EXTRACT

Authentication with Google ID tokens

Preview

This feature is in Private Preview.

To authenticate to and access Databricks REST APIs, you have two options:

  • Databricks personal access token to access a workspace. See Authentication using Databricks personal access tokens. You can use these for workspace-level REST APIs only.

  • Open ID Connect (OIDC) token to access any REST API. For Account API 2.0, OIDC token authentication is the only supported authentication type. Only for the Account API 2.0, you also must create and provide a secondary type of token called a Google Cloud OAuth access token with each request.

OpenID Connect (OIDC) tokens are an open standard to support authentication. OIDC 1.0 is a simple identity layer on top of the OAuth 2.0 protocol. It allows clients to verify the identity of users based on authentication that is performed by an authorization server. It also gets basic profile information about the user in an interoperable and REST-like manner. OIDC tokens by default have a one hour expiry. On Google Cloud, Databricks REST APIs only support Google-issued OIDC tokens, commonly known as Google ID tokens.

For account-level APIs such as Account API 2.0, you need two tokens to make an API request: a Google ID token and a Google OAuth access token with the cloud-platform scope. The Google OAuth access token is a Google-issued authorization token that allows the Account API to access your Google Cloud resources on your behalf, such as creating a GKE cluster to run your workspace.

This article describes the steps to authenticate to Databricks REST APIs using Google ID tokens and Google OAuth access tokens and how to create the required Google Cloud service accounts and generate tokens for these accounts. A single Google ID token can be used for account-level APIs or workspace-level APIs, but cannot be used for both purposes. The steps for setting up tokens for workspace-level and account-level APIs are the same for most steps, and the important differences are called out in the instructions.

For a production environment, Databricks strongly recommends that you use two service accounts to work with Databricks REST APIs.

  • Create one service account (SA-1) to run your workloads.

  • Create another service account (SA-2) to hold permissions to your Databricks and Google Cloud resources.

  • Grant SA-1 permission to impersonate SA-2 to call Databricks REST APIs.

With the impersonation model, one team can manage your workload security, and another can manage your resource security. Because you only grant the impersonation permissions as needed, this approach offers security and flexibility for your organization.

DATA SECTION
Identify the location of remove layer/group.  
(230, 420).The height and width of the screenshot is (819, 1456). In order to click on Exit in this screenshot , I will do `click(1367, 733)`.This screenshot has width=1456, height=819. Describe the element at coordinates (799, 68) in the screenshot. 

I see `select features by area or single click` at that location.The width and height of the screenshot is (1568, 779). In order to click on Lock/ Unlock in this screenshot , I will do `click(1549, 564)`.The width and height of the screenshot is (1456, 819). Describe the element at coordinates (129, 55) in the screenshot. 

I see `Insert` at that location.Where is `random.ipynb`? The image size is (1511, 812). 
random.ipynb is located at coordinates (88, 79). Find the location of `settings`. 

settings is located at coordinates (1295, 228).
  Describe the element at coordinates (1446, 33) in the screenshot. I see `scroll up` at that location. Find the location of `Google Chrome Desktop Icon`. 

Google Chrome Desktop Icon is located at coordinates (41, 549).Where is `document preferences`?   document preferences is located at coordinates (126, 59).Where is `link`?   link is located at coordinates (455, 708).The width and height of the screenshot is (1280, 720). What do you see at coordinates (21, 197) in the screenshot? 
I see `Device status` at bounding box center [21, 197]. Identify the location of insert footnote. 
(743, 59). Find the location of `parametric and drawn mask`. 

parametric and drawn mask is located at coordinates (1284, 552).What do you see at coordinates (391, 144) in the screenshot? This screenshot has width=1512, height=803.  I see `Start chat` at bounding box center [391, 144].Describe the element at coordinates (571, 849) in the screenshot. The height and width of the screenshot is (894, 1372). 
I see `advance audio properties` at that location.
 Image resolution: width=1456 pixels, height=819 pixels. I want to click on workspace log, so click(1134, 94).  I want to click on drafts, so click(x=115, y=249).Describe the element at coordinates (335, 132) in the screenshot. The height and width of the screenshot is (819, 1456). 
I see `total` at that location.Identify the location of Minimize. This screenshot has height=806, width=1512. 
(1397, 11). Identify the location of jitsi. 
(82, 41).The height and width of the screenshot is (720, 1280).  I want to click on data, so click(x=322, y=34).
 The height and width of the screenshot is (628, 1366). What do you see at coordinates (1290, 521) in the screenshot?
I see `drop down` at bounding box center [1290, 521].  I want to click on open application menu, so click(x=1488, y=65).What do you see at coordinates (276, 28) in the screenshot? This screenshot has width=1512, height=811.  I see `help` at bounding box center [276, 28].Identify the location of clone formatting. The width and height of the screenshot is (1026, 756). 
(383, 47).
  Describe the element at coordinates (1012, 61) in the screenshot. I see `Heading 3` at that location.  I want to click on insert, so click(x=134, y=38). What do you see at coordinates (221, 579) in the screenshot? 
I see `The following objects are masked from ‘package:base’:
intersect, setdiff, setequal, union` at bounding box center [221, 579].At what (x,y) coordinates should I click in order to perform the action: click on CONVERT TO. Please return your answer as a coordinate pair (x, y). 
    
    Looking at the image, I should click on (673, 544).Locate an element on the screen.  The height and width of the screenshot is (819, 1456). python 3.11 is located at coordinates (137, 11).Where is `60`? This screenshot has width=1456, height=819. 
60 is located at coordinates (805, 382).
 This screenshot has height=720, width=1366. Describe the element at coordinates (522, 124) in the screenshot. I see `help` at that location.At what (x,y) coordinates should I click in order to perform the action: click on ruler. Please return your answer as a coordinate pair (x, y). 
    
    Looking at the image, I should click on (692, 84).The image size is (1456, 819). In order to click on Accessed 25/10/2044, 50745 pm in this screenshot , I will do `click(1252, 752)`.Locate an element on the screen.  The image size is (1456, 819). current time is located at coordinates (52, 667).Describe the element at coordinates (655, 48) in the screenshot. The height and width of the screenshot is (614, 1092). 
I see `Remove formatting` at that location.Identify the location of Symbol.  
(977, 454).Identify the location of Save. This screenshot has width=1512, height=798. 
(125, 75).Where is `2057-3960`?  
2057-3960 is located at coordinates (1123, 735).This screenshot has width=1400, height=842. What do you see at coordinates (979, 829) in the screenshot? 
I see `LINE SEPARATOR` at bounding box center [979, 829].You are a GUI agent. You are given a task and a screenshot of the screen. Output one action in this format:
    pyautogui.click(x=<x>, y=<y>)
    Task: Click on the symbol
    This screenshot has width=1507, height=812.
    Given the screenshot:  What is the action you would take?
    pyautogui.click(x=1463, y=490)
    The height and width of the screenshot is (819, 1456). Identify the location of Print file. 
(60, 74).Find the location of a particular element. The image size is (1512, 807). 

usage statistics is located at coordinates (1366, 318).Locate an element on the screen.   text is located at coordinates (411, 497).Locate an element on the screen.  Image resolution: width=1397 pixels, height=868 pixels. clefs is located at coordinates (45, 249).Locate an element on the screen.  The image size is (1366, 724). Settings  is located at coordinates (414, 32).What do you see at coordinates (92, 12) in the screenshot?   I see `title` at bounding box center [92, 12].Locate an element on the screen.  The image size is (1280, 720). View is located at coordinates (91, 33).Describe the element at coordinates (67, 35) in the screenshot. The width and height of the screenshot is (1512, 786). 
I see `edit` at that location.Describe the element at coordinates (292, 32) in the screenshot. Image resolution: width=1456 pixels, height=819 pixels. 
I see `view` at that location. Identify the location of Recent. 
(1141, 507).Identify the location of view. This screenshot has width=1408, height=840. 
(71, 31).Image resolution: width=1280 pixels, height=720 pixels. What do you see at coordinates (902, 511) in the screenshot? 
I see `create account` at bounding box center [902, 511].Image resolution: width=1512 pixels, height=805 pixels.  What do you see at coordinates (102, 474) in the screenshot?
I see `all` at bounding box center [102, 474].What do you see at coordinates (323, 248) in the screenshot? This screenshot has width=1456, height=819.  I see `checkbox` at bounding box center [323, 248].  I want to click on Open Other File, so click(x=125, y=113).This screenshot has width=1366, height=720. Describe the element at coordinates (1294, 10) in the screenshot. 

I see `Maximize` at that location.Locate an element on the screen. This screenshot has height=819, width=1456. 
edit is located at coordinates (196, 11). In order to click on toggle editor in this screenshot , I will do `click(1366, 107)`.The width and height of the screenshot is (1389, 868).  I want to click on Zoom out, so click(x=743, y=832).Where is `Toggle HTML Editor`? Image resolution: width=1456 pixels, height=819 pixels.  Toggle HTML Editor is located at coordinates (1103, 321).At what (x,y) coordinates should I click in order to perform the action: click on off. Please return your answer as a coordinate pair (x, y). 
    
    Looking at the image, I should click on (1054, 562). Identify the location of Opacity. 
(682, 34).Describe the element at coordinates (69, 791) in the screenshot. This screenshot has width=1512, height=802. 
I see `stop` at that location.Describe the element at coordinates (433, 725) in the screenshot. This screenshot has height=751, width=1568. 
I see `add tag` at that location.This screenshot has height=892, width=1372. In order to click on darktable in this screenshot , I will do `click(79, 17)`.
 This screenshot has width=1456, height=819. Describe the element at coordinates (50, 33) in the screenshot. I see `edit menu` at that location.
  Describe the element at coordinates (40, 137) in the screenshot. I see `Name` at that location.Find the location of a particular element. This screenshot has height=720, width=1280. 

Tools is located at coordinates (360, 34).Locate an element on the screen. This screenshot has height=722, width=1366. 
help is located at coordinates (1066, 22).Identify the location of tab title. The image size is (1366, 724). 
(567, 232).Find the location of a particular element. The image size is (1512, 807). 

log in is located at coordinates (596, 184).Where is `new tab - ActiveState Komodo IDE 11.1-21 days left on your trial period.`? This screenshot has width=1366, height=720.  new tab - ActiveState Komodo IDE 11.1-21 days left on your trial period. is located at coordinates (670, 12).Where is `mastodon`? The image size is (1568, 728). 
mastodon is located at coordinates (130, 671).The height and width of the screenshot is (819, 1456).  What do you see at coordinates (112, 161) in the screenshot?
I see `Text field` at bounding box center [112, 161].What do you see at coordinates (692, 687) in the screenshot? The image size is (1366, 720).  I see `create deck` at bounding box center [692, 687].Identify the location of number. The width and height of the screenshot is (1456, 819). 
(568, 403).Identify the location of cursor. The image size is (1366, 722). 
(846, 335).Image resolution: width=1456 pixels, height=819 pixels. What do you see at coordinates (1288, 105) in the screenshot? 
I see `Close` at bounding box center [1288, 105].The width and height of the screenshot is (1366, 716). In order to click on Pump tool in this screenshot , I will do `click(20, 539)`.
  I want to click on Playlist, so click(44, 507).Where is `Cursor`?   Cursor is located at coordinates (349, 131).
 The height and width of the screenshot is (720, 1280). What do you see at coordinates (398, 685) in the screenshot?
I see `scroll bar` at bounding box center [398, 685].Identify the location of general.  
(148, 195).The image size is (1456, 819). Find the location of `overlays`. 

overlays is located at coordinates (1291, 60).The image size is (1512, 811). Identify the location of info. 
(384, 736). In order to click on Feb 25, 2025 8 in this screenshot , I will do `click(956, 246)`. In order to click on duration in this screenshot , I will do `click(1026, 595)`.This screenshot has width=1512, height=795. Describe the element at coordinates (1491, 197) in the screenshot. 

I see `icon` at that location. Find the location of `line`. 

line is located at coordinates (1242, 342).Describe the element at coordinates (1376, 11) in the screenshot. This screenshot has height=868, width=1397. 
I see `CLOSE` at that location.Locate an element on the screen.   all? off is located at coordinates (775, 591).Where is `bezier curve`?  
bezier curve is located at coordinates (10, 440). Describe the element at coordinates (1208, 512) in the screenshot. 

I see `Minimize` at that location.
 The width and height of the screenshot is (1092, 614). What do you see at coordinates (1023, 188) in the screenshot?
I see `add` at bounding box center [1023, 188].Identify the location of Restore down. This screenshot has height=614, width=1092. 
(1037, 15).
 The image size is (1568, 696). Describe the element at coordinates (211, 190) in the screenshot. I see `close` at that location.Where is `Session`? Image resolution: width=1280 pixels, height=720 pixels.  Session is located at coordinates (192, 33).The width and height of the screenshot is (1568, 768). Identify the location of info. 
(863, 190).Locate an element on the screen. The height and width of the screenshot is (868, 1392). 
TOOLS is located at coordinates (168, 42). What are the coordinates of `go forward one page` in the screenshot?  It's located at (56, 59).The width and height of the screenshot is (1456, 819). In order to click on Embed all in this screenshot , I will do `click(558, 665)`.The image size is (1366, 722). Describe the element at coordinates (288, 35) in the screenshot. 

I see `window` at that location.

STATED EXERCISE
Using the text on Google ID tokens, answer these questions:
(a) How long do OIDC tokens last by default?
(b) Which scope must the Google OAuth access token have for account-level APIs?
(c) In the recommended production setup, which service account holds permissions to your Databricks and Google Cloud resources?

ANSWER IN FULL
(a) One hour.
(b) The cloud-platform scope.
(c) SA-2.